WHITEHORSE -- Yukon Premier Dennis Fentie said he's very embarrassed after
media reports that a 1976 drug trafficking conviction in Edmonton involved
selling heroin.

"I think it's an unfortunate situation and it's not easy to deal with,"
Fentie said yesterday. "I'm quite embarrassed about my past, to be honest
with you."

Fentie said during the territorial election campaign in 2002 that he was
arrested in Edmonton in 1975 for drug trafficking. The Yukon Party leader
disclosed he had spent 17 months in prison.

He was pardoned in 1996.

But Fentie wouldn't say what drug he was convicted of selling, just that the
charge was for selling narcotics.

On Friday, the Yukon News reported that the drug was heroin. The paper said
its information came from Edmonton news stories printed at the time of
Fentie's 1975 arrest.

Fentie was 24 when he was arrested along with seven others. He was sentenced
to four years before being released after 17 months.

"I'm not proud of what happened to me in the past, but I took responsibility
for those actions and now I'm trying to put back into society something
useful and good," Fentie said yesterday.

"I want to assure people that my past does not in any way shape or form
reflect on my abilities."

In a scrum yesterday with reporters, Fentie did not use the word heroin.

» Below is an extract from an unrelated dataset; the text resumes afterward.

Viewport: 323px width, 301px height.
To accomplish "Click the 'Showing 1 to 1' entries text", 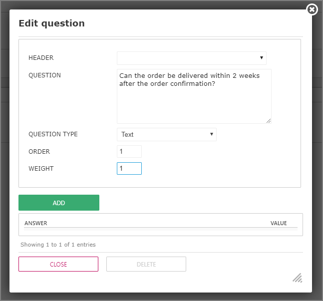I will tap(58, 245).
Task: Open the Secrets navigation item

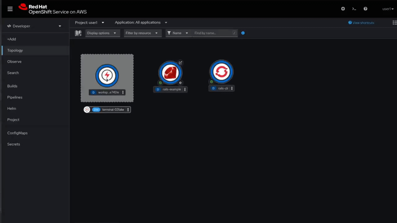Action: point(13,144)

"The charge is the charge. It's the contravention of the Narcotics Act."

Fentie's admission in October 2002 about the conviction was the first time
he spoke publicly about it although he had been an MLA for six years at that
point.

Former premier Pat Duncan - whose Liberals lost out to Fentie last year -
said yesterday she's heard about this matter from a number of people over
the weekend and the fact he didn't come completely clean is her biggest
concern.

"It's not about what happened 25 years ago that bother people the most," she
said. "It's the dishonesty today."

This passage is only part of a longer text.